■ Source records:
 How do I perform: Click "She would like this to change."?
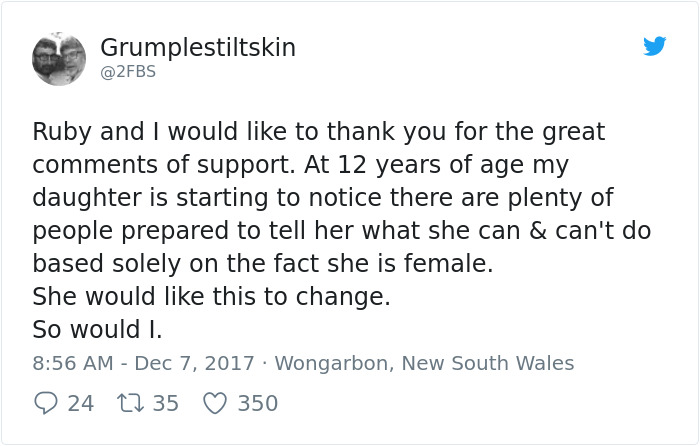tap(211, 297)
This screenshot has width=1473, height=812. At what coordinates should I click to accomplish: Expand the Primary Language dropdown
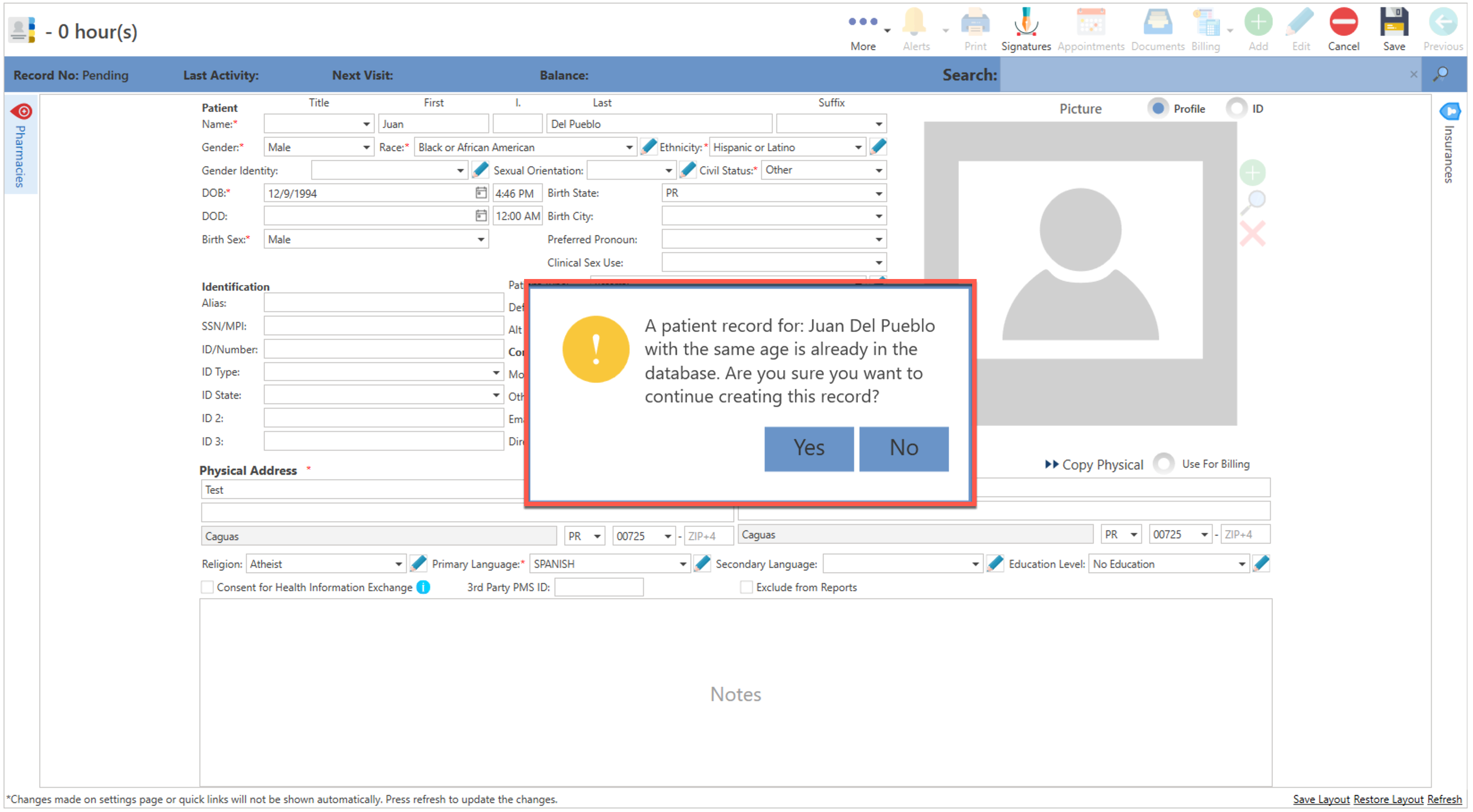[x=683, y=564]
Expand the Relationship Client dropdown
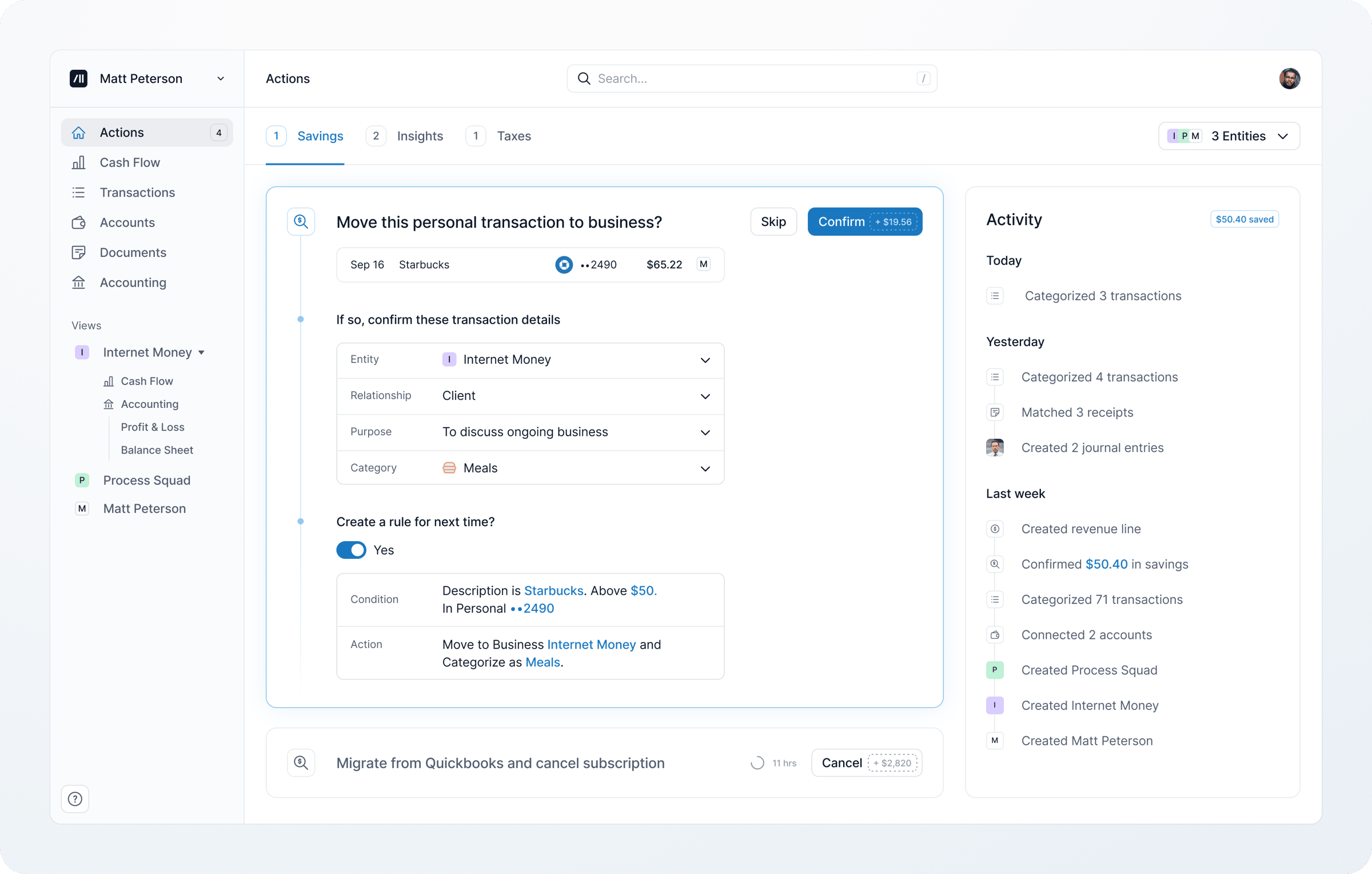Viewport: 1372px width, 874px height. click(x=705, y=396)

■ What you are asked to do:
Pull every line of the material above out word for word, and leave the pictures out.

■ Written solution:
 How do I perform: Click "She would like this to change."?
tap(211, 297)
This screenshot has width=1473, height=812. At what coordinates should I click to accomplish: Expand the Primary Language dropdown
[x=683, y=564]
Expand the Relationship Client dropdown
Viewport: 1372px width, 874px height. click(x=705, y=396)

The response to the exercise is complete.